In chronic
wounds, it may be clinically important to remove extracellular bacterial and patient
DNA as its presence may impede wound healing and promote bacterial survival in biofilm, in which extracellular
DNA forms part of the biofilm architecture. As medicinal maggots, larvae of Lucilia sericata Meigen (Diptera: Calliphoridae) have been shown to efficiently debride
wounds it became of interest to investigate their excretions/secretions (ES) for the presence of
a deoxyribonuclease (
DNAse) activity. Excretions/secretions products were shown to contain a
DNAse, with
magnesium,
sodium and
calcium metal ion dependency, and a native molecular mass following affinity purification of approximately 45 kDa.
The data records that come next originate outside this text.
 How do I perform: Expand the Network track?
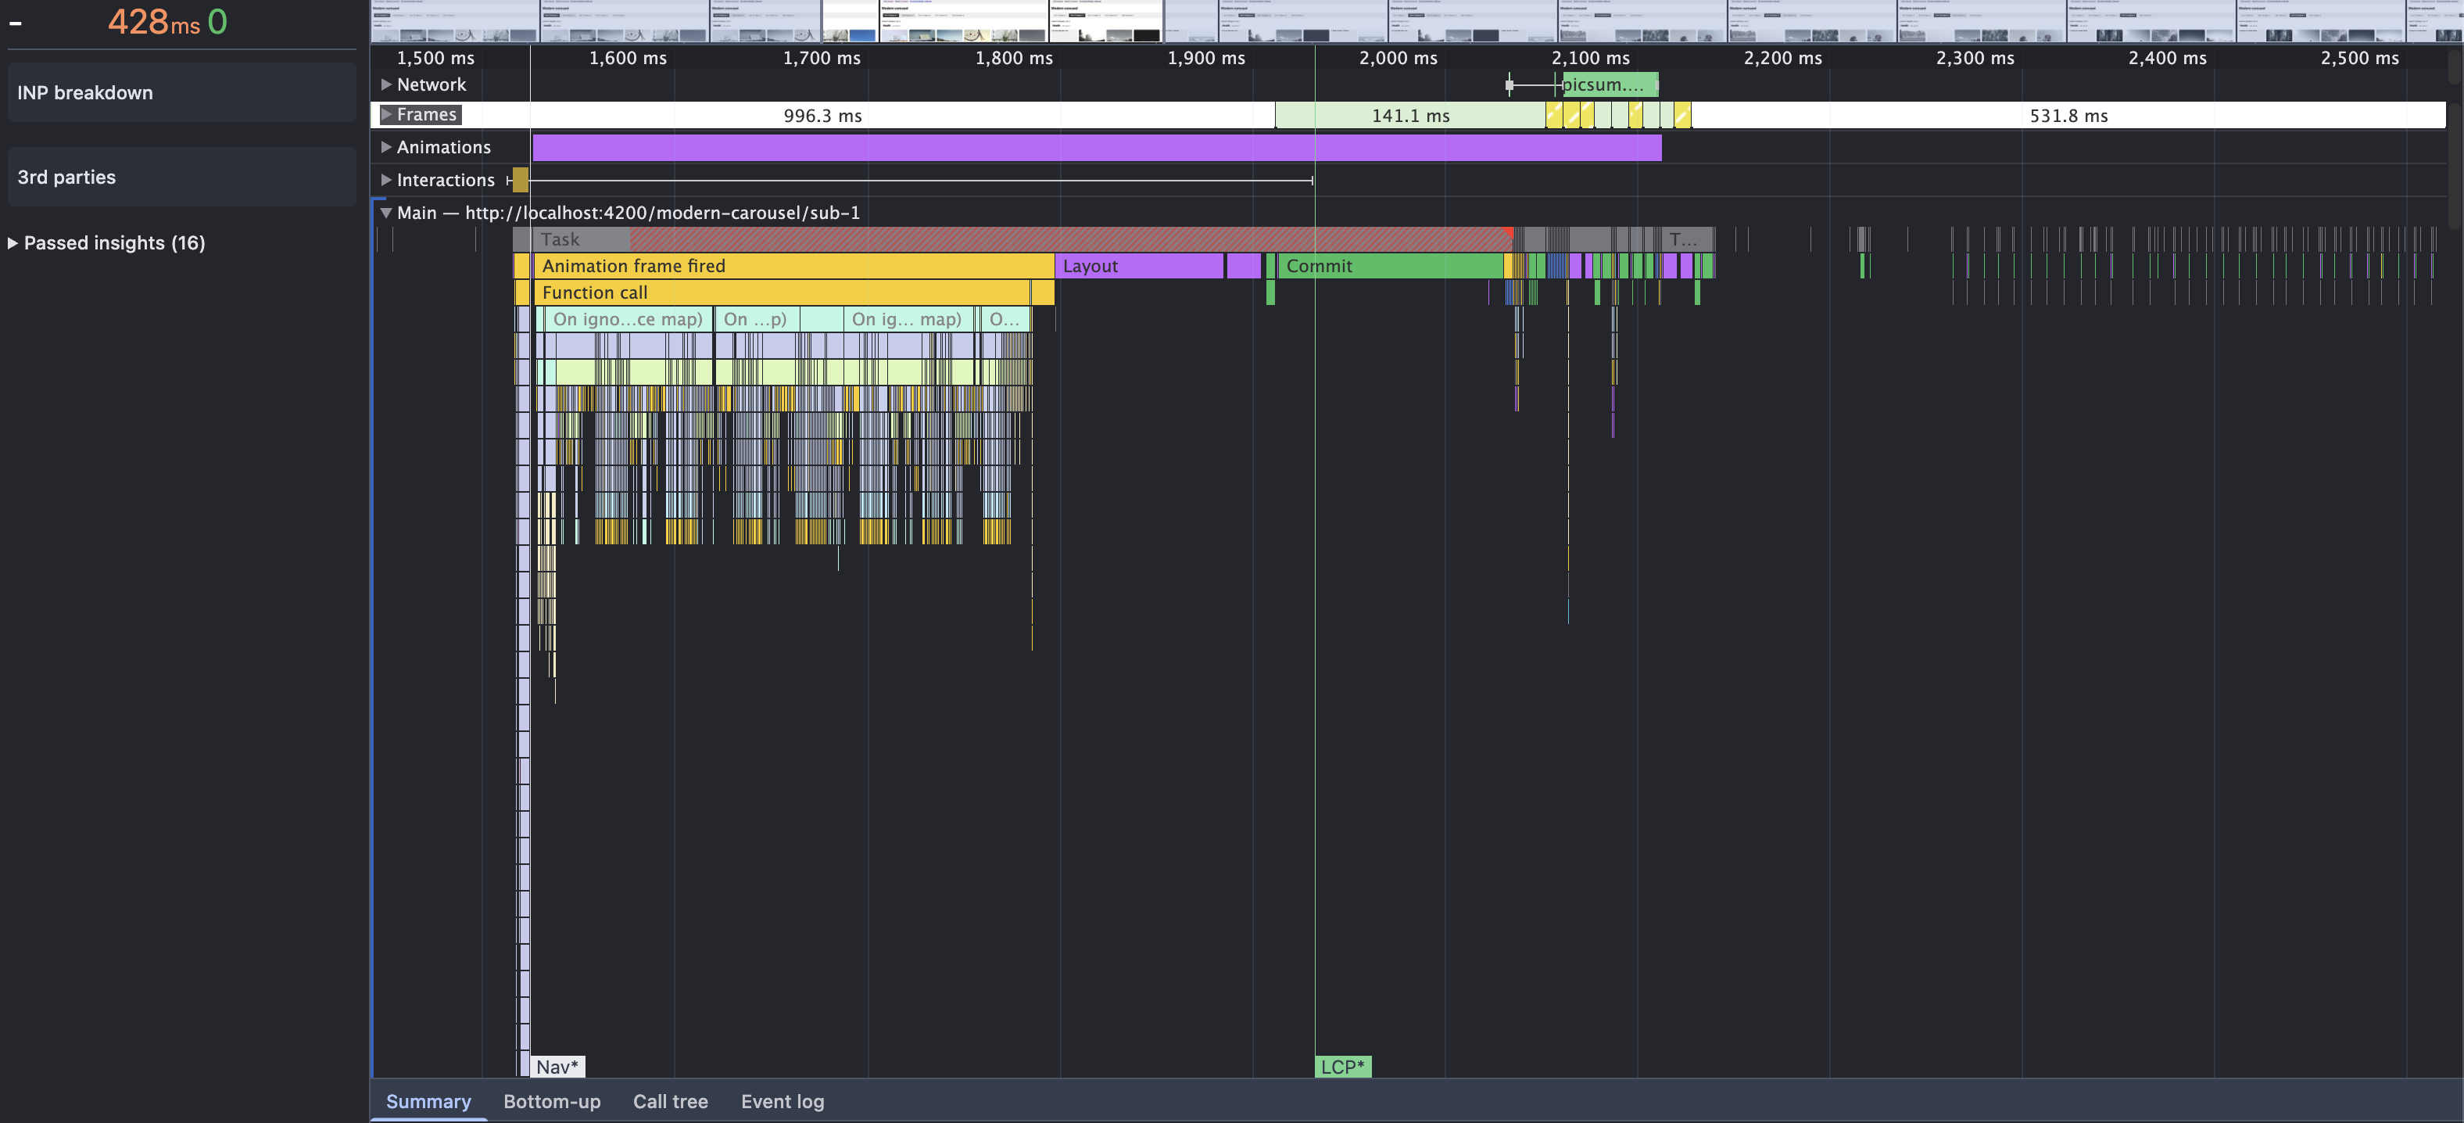coord(386,84)
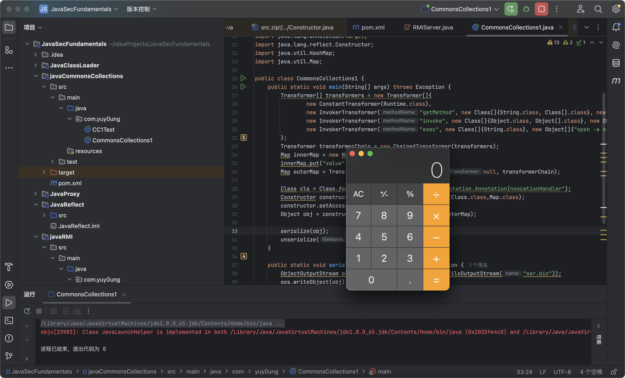Open the Maven tool window

pos(616,81)
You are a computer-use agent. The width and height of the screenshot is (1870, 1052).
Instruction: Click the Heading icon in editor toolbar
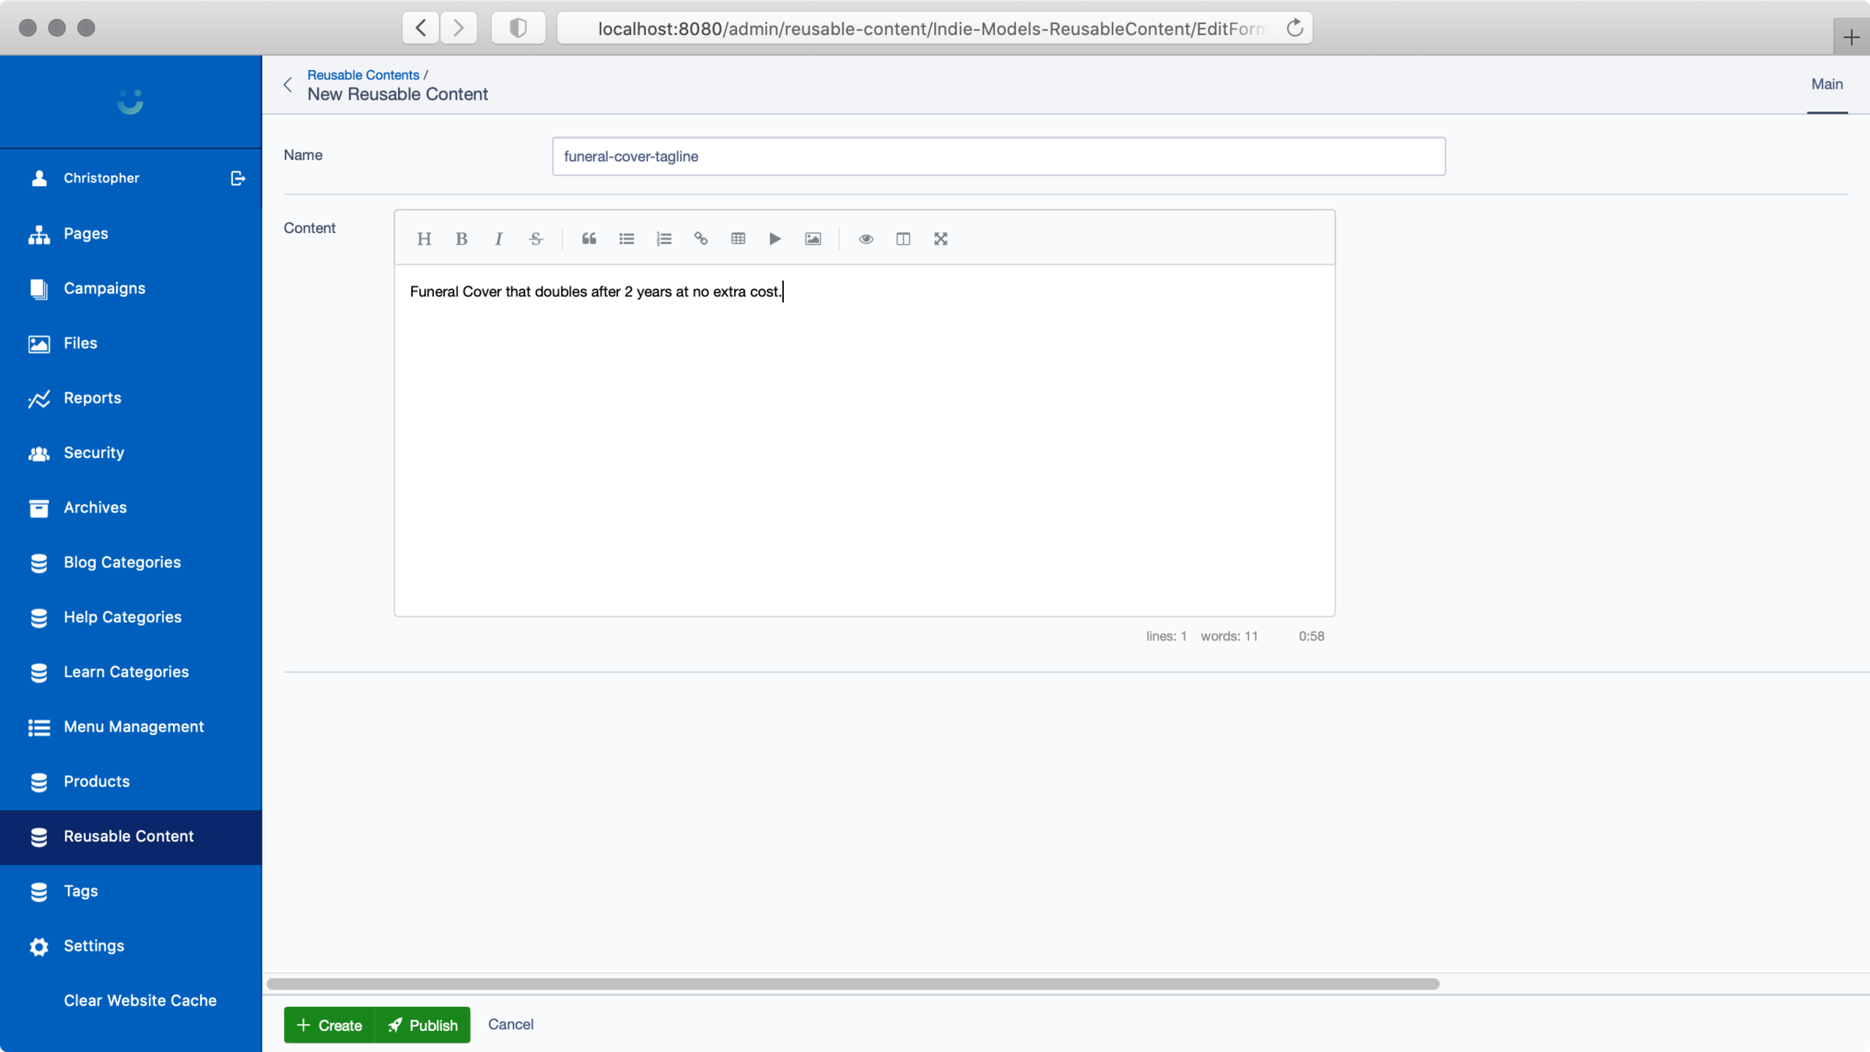coord(424,238)
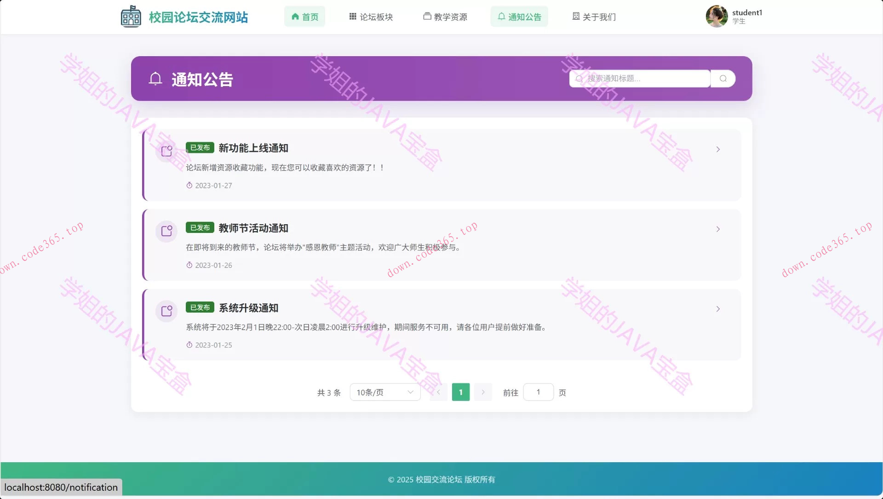
Task: Click the notification icon next to 新功能上线通知
Action: [x=166, y=151]
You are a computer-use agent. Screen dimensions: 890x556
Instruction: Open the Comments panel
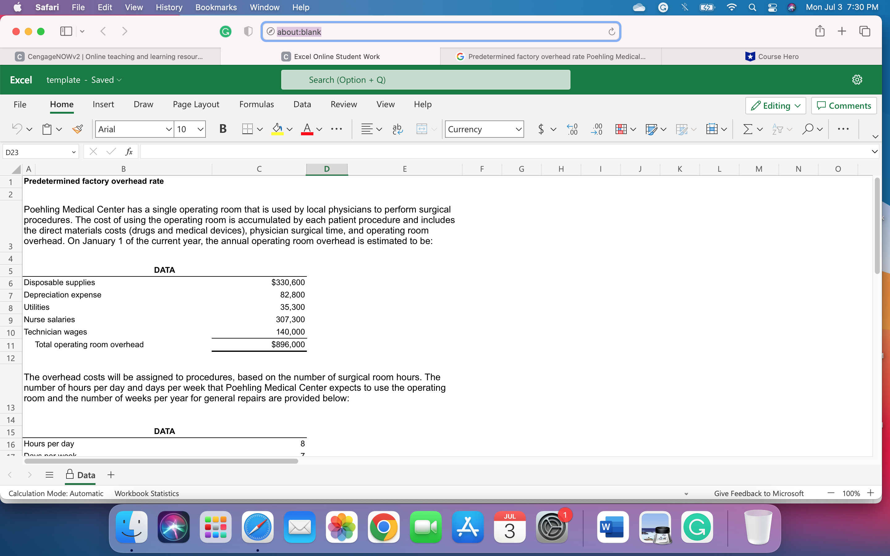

The affinity purified
DNAse degraded genomic
bacterial DNA per se,
DNA from the slough/eschar of a venous
leg ulcer, and extracellular
bacterial DNA in biofilms pre-formed from a clinical isolate of Pseudomonas aeruginosa. The latter finding highlights an important attribute of the
DNAse, given the frequency of P. aeruginosa
infection in non-healing
wounds and the fact that P. aeruginosa
virulence factors can be toxic to maggots. Maggot
DNAse is thus a competent
enzyme derived from a rational source, with the potential to assist in clinical
wound debridement by removing extracellular
DNA from tissue and biofilm, and promoting tissue viability, while liberating proteinaceous slough/eschar for
debridement by the suite of
proteinases secreted by L. sericata.